Goal -
Copy the items from the line with "Where should I click to: Click the calendar" up to and including the line with "Action: 509,36", reproducing each line without any change.

Provided entries -
* * *
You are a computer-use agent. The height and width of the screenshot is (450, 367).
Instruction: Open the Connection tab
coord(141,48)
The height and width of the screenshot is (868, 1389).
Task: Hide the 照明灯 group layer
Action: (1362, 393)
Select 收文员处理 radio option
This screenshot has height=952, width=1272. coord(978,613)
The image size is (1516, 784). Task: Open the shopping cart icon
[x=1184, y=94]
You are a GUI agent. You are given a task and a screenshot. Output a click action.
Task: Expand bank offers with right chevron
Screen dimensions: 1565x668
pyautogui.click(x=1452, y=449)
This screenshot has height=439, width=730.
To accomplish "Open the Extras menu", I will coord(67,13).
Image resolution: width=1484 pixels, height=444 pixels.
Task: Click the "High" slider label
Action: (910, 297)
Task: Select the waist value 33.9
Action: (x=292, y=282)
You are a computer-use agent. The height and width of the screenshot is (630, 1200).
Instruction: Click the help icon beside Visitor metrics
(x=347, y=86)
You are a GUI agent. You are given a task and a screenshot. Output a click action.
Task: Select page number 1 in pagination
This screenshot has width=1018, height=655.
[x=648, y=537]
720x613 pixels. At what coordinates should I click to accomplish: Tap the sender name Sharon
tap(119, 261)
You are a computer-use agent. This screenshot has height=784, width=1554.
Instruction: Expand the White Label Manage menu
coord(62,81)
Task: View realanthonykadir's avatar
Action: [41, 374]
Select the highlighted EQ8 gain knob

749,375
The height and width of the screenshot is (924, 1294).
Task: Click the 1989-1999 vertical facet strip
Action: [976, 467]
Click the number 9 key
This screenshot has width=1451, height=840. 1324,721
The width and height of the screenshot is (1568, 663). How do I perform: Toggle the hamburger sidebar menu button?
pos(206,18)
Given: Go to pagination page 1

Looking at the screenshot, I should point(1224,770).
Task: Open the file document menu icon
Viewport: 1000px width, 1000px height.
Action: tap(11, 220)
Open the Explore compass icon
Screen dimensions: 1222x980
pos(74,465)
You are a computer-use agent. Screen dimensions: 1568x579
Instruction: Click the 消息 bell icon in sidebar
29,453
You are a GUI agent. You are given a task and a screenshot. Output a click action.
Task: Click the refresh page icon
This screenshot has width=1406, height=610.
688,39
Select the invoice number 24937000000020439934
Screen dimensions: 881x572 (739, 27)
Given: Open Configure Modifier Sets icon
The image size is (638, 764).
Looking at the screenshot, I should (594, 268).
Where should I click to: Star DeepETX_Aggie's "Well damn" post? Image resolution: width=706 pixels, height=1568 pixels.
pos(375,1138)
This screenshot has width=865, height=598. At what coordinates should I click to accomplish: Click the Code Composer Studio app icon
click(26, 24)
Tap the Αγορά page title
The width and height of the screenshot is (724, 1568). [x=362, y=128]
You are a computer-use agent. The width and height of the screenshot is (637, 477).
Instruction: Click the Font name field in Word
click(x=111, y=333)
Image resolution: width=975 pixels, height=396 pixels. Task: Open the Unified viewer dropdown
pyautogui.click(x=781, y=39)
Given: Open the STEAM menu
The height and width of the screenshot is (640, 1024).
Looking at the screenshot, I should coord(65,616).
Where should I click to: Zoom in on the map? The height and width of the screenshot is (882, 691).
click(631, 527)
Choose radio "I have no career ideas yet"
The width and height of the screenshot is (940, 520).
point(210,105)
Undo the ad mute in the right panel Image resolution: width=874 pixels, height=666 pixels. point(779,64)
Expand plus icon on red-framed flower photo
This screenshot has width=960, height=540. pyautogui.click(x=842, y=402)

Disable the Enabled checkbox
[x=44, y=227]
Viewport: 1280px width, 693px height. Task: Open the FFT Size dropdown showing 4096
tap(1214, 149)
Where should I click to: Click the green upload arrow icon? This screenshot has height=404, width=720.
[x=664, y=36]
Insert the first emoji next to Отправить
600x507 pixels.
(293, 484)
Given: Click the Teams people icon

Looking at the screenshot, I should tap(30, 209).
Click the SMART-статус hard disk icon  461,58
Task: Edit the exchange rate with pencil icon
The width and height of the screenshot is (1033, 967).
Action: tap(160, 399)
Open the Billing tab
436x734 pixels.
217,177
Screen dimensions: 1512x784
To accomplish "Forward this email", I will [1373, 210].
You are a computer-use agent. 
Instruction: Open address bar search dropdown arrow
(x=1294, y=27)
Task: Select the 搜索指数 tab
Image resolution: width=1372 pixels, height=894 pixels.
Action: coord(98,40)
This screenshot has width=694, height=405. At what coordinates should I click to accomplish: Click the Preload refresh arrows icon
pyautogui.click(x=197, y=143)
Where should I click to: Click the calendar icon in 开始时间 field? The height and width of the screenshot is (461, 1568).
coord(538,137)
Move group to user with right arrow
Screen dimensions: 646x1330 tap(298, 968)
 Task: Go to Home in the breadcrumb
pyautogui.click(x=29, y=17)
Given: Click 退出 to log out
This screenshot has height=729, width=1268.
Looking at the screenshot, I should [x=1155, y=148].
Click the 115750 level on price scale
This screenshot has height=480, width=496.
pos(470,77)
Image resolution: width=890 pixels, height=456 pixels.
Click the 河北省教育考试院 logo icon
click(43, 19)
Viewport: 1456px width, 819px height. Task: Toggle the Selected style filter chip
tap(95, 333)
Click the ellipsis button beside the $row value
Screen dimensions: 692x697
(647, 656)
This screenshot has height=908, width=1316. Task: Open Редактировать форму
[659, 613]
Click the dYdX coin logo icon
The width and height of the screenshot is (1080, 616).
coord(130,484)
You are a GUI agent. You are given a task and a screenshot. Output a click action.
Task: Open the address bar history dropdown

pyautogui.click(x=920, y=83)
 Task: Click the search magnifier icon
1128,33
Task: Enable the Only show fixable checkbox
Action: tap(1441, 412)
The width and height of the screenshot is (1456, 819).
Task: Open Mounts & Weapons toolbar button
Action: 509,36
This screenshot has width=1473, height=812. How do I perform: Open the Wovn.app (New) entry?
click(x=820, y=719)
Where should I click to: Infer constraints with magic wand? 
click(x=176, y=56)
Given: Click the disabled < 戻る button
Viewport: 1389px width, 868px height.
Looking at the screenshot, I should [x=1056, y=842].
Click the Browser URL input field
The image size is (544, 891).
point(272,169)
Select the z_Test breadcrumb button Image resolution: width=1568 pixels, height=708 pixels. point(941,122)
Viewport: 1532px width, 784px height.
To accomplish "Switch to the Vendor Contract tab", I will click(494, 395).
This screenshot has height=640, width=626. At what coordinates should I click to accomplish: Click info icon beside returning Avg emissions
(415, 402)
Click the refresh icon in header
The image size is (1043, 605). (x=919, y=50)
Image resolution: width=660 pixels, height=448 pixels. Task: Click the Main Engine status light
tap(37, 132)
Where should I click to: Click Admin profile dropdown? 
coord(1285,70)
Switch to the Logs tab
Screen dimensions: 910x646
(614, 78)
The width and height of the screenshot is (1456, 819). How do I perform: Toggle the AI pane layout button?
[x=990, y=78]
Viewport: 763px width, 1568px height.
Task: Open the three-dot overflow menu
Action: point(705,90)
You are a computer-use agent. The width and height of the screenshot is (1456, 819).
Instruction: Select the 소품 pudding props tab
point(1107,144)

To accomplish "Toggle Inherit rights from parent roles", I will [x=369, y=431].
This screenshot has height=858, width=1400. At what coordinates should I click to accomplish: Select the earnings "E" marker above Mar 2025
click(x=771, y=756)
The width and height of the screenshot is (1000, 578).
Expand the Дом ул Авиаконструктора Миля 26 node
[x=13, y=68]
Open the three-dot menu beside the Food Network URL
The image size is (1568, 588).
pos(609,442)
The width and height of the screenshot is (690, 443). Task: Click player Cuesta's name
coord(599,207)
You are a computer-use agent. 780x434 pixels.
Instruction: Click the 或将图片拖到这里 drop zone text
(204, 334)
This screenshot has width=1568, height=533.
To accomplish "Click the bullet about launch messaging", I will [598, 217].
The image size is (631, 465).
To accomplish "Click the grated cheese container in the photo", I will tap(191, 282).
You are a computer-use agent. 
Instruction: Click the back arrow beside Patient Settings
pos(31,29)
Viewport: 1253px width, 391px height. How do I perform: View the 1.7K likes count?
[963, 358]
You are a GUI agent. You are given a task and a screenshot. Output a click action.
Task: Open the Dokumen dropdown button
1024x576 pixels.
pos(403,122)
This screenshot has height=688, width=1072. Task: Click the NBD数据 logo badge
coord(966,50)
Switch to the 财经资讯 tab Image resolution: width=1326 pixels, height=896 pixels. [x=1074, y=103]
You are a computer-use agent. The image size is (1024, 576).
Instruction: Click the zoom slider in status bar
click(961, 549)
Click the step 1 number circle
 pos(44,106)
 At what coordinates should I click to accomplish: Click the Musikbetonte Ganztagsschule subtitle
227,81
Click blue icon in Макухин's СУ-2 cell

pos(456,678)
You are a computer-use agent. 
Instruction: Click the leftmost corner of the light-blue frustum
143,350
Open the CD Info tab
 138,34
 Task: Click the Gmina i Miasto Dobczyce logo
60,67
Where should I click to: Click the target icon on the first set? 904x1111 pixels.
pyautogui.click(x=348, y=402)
* * *
Solution to the problem -
Where should I click to: Click the calendar icon in 开始时间 field? The height and width of the screenshot is (461, 1568).
coord(538,137)
Move group to user with right arrow
Screen dimensions: 646x1330 tap(298, 968)
 Task: Go to Home in the breadcrumb
pyautogui.click(x=29, y=17)
Given: Click 退出 to log out
This screenshot has height=729, width=1268.
Looking at the screenshot, I should [x=1155, y=148].
Click the 115750 level on price scale
This screenshot has height=480, width=496.
pos(470,77)
Image resolution: width=890 pixels, height=456 pixels.
Click the 河北省教育考试院 logo icon
click(43, 19)
Viewport: 1456px width, 819px height. Task: Toggle the Selected style filter chip
tap(95, 333)
Click the ellipsis button beside the $row value
Screen dimensions: 692x697
(647, 656)
This screenshot has height=908, width=1316. Task: Open Редактировать форму
[659, 613]
Click the dYdX coin logo icon
The width and height of the screenshot is (1080, 616).
coord(130,484)
You are a GUI agent. You are given a task and a screenshot. Output a click action.
Task: Open the address bar history dropdown

pyautogui.click(x=920, y=83)
 Task: Click the search magnifier icon
1128,33
Task: Enable the Only show fixable checkbox
Action: tap(1441, 412)
The width and height of the screenshot is (1456, 819).
Task: Open Mounts & Weapons toolbar button
Action: 509,36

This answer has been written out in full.